なにせ3分しかない。逃げられたら終わる。
弱点をねらって足止めし、ひるんだすきに本体を始末する。
作戦はうまくいっているようだ。
魔神は明らかにダメージを受けている。バランスをくずし、まだおきあがれていないほど。
いまのうちに他も斬る!
「ぬーん」
シュバババババッ!
まるで数百年まえの再現のよう。
幻影の左手と両足、胴体が斬られて消えて行く。消えなかった本物は、頭だけ。
魔神の封印がとけたのは、頭1つだったようだ。
「ヒャーハハハハハハ! ざまあねえなァ! またえぐってやろうか? その青い目はキレイだからなぁ。城のてっぺんに飾ったらオシャレかもしれねえな!」
巨大なオオカミは生首と化し、両目を閉じている。
地面に落ちたそれを、兵士たちがとりかこんだ。
「ぬ」
3分間がすぎた。
ヘビガメさまが頭をするするひっこめていく。これから100年、甲羅の中で眠るのだ。
「ヘビガメさまあざーっす! お疲れっしたー!」
皇帝はコメツキバッタのように頭をさげる。
勝利を確信した、そのとき、
『1度やられた相手に、なんの対策もせずにきたと思うか?』
地獄の底からひびいてくるような、おぞましい声がした。
『やっちまえ』
オオカミがべえと舌をだす。
その長い舌の上に、魔法陣がきざまれていた。
◆
少しまえ。ゲボクが3日間の休みをとっていたあいだ。
魔神は「用事」といってヘビガメ対策をすませていた。
水属性の天敵。雷属性の悪魔を召喚する準備だ。
雷竜エドラもいるが、アレはゲボクにやったものだし。こちらの方が強い。
悪魔召喚には手間がかかる。
本物の右手があれば、ちょっと指先をゆらすだけよかった。ショートカット登録してあるから、1秒もかけずに魔法陣が完成する。呼ぶのは自分の手下たちだから、対価もいらない。
封印されてからとても不便になった。
テレポートの魔法陣くらいならかけるが、それも数秒かかる。おそくてイライラする。
悪魔召喚の場合、魔法陣をいちいち手書きしないといけない。

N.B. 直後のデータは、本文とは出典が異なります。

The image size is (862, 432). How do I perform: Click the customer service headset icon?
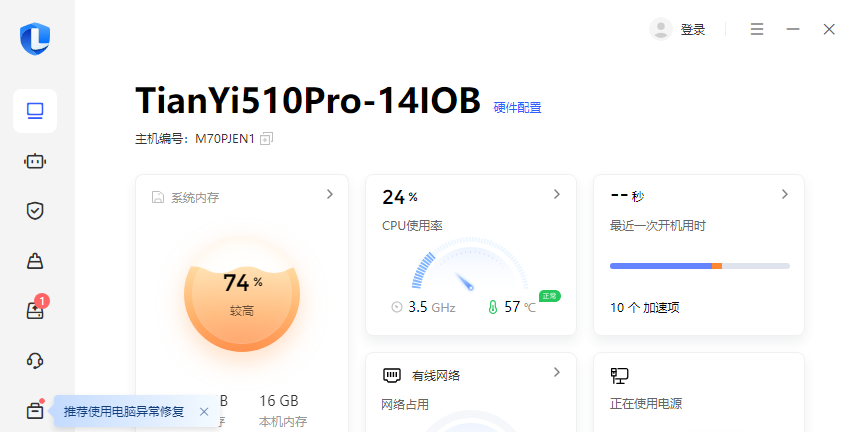click(35, 360)
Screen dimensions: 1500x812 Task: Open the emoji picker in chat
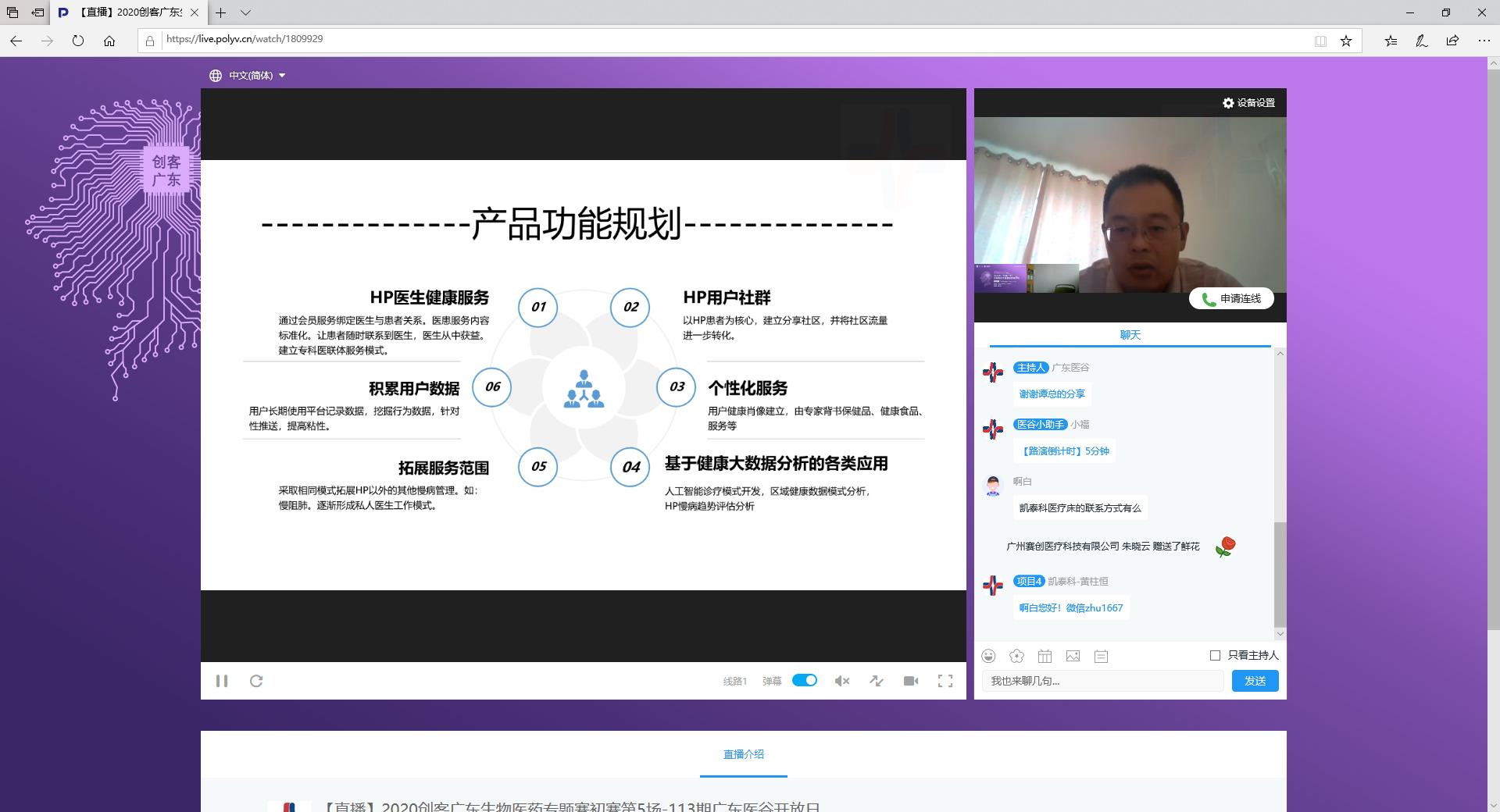[x=990, y=657]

生贄のような対価も必要だ。じつにめんどくさい。
しかし、復讐のためならしかたない。
ひそかに準備をして、魔神はずっとチャンスをうかがっていた。
ヘビガメが眠っているあいだは手がだせない。
火属性の天敵である水中。しかも固い甲羅の中では、魔神のどんな攻撃も通用しないからだ。
ヘビガメがおきてくるかどうかは、賭けだった。
寝ていたらあきらめるしかない。でもおきた。だれかに殺されることもなく、ちゃんと生きていてくれた。
数百年まえのカタキに再会して、魔神は歓喜した。
『やっちまえ』
ナイフで舌にきざんでおいた魔法陣。ささげる生贄は魔神の血、1滴。
魔神の呼び声にこたえて、悪魔メトメタがあらわれた。